Claiming is now open for more than 1,100,000 addresses who are eligible to mint a unique piece of Scroll’s history and culture,” the project announced.
The response has been swift and significant. Within hours of the claim opening, 110,000 addresses had already claimed their NFTs. These NFTs are categorised into three distinct classes: Quintic, Quartic, and Cubic. The Quintic class, reserved for smart contracts deployed before November 9, is notably rare, while the others are more common.
Eligibility for this NFT claim hinges on whether a smart contract was deployed on the Scroll second layer prior to December 9th.

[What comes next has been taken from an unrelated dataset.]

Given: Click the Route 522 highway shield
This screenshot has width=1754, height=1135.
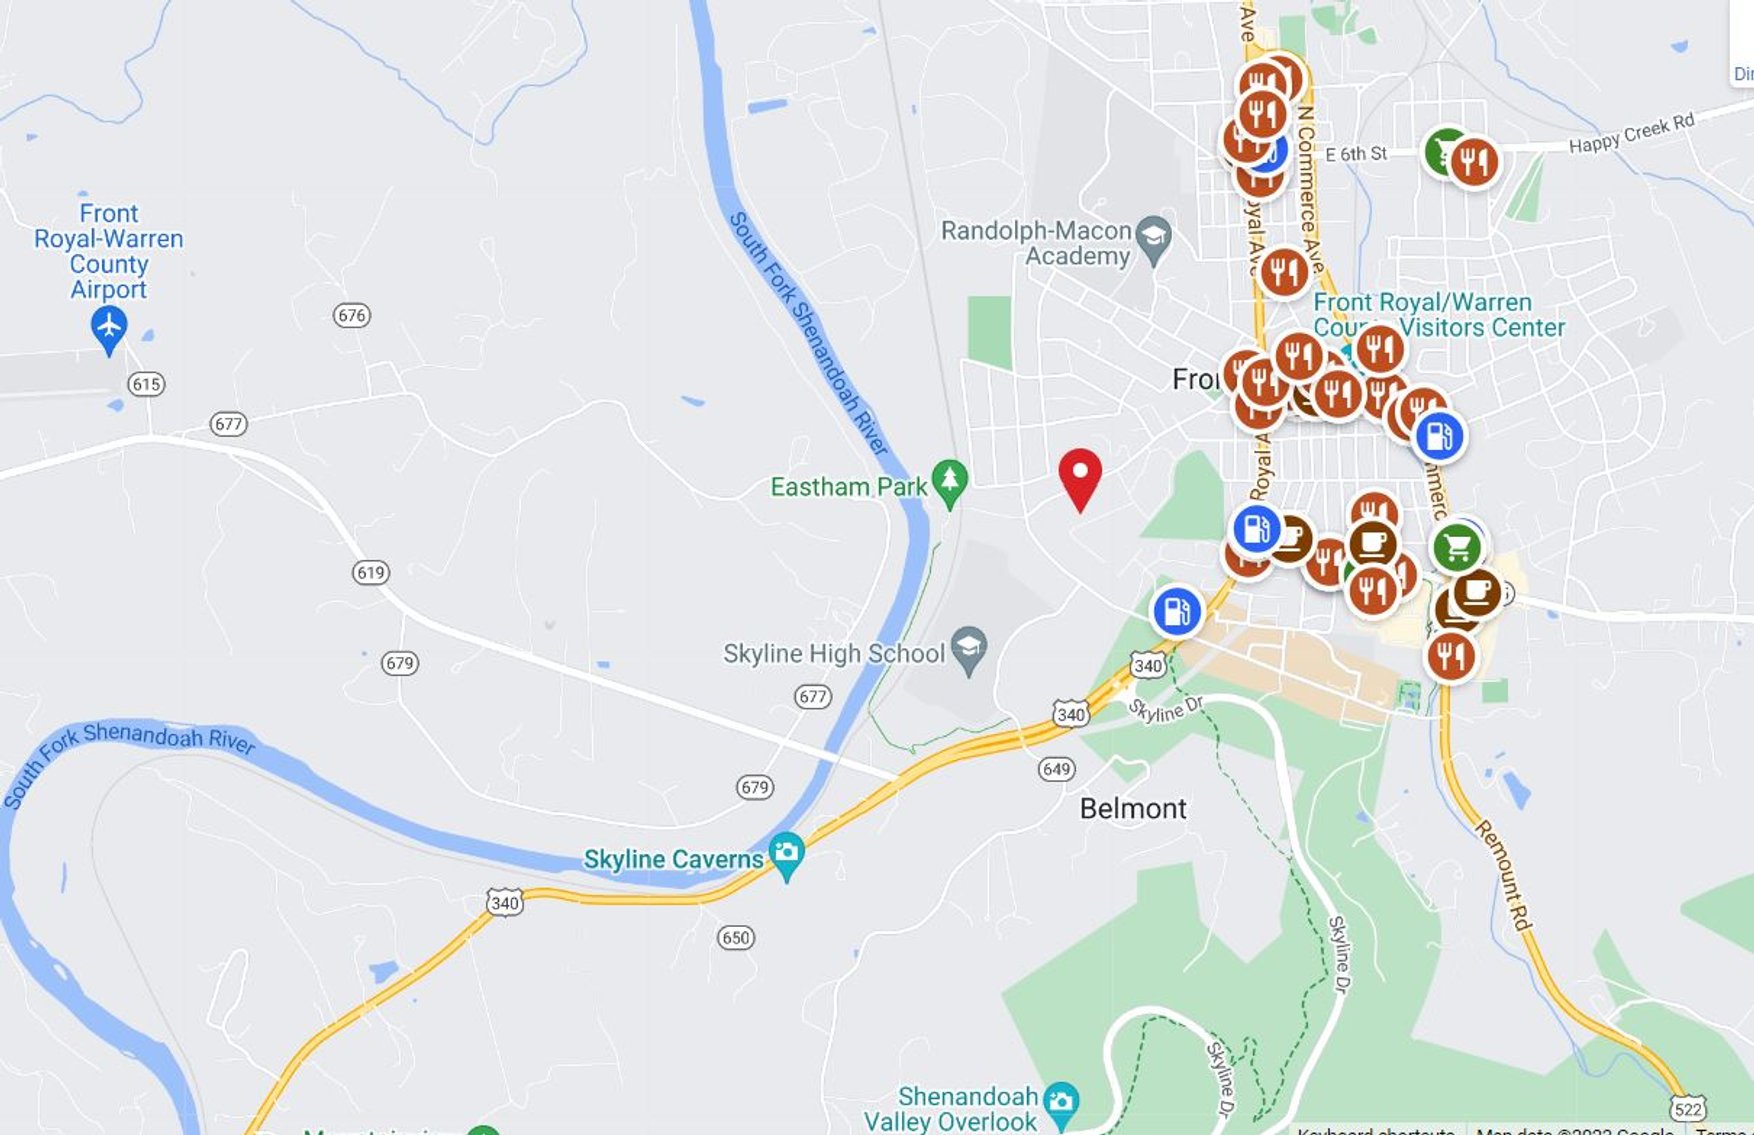Looking at the screenshot, I should point(1688,1108).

An interesting approach was observed with Zombo, a smart contract as a service. This service allowed users to ‘mint’ without the need to write or publish code, merely by clicking a button. However, this method saw limited use, with only 2,000 addresses opting for it. This suggests that a majority of participants chose to manually publish their smart contracts, reaching an impressive count of one million in just two months.
Address Does Not Equal Individual
It’s important to note that an address in this context does not necessarily equate to an individual. Even if we consider a conservative ratio of one address representing ten individuals, this still signifies that around 100,000 people engaged in this activity.
Scroll’s platform, despite its novelty and small scale, with just 14,000 Ethereum (eth) locked in, has shown compatibility with the ethereum EVM, byte for byte. Launched in October, its growth and adoption are subjects of interest.
The Uncertain Purpose of Scroll NFTs
The intended use of these NFTs remains ambiguous. The Quintic NFTs currently hold a value of approximately 0.05 eth ($120), but there is speculation they might be used as criteria for future token airdrops.
Comparisons with other Layer 2 (L2) networks, such as Starknet and zkSync, are inevitable. Both have indicated plans for token launches, leading to expectations that Scroll might follow a similar path.
Minting these NFTs incurs a modest cost of about 30 cents, but additional charges for Layer 1 (L1) data bring the total to around $2. This cost is significantly lower than the $50 typically required on the mainnet.
Slow Adoption but Potential Unleashed
The adoption of this second layer has been gradual, as indicated by the amount of eth deposited. However, its affordability and ease of use, exemplified by its direct compatibility with mainnet, showcase its potential.
The competitive landscape of L2 networks is notable, with various platforms like zkSync and Linea engaging in intense farming activities. Others, like Arbitrum, are developing their ecosystems, each contributing uniquely to the evolving space.
The phenomenon of one million contracts being deployed in just two months, predominantly for the acquisition of a jpeg, underscores the influential nature of the token model in the blockchain domain.
While the Scroll project’s initiative marks a significant milestone, the actual impact and long-term viability of such endeavors in the rapidly evolving blockchain landscape remain to be seen, warranting cautious optimism.